Building a Coin Flip Game on Ethereum (Part 2) - Deploying the Contract
Welcome to part two of the coin flip game series!
In this tutorial, we will guide you through setting up a Hardhat project and deploying a CoinFlip smart contract on the blockchain. Imagine flipping a coin but with Ethereum's robust blockchain technology as your playground. You'll get hands-on with Hardhat, a favourite tool among Ethereum devs for its ease in developing, testing, and deploying smart contracts.
To check out the previous guide on setting up email onboarding with Particle Auth and Biconomy, click here.
Prerequisites
Before you begin, ensure you have the following prerequisites installed:
Node.js and npm are installed on your machine.
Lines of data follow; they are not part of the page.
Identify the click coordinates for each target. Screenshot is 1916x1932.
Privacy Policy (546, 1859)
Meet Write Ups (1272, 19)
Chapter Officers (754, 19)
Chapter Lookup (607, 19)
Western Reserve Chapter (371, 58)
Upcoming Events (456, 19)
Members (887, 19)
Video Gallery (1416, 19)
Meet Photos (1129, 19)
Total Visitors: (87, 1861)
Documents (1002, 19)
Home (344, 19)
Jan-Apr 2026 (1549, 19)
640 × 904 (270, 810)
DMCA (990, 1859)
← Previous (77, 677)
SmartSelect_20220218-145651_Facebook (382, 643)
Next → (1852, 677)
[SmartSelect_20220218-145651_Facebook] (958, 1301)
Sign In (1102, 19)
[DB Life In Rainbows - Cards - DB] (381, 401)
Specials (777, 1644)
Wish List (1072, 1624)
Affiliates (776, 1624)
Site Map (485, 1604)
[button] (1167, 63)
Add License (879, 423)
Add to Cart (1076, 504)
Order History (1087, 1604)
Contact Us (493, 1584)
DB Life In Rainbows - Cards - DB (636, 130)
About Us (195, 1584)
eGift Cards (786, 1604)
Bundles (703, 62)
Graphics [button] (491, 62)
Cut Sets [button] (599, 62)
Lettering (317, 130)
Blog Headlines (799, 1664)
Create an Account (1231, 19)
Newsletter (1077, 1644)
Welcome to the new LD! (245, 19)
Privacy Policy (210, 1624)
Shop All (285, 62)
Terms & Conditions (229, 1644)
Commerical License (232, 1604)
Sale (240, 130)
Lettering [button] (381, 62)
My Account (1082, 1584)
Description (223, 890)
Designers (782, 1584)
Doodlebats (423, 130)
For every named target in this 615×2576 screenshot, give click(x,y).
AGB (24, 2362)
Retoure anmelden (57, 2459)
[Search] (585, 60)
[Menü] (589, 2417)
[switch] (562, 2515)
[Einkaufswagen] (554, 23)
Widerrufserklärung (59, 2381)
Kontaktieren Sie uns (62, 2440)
Hardhat: Install Hardhat globally using the command
npm install -g hardhat.
Tutorial: Building and Deploying a Coin Flip Game with Hardhat
Set Up the Hardhat Project
Initialize a new project: Create a new directory for your project and run the following commands:
mkdir coinflipgame cd coinflipgame npx hardhat init
Follow the prompts to create the Project. Open the project in your favourite code editor and rename the default Lock.sol file to CoinFlip.sol Your project directory will look like this:
/coinflipgame /contracts CoinFlip.sol /scripts deploy.js hardhat.config.js package.json
Install Dependencies
OpenZeppelin is an open-source framework to build secure smart contracts. OpenZeppelin provides a complete suite of security products and audit services to build, manage, and inspect all aspects of software development and operations for decentralized applications.
npm install @openzeppelin/contracts
Modify CoinFlip.sol
Open the CoinFlip.sol file and delete the code. Copy and paste the code below in the CoinFlip.sol file.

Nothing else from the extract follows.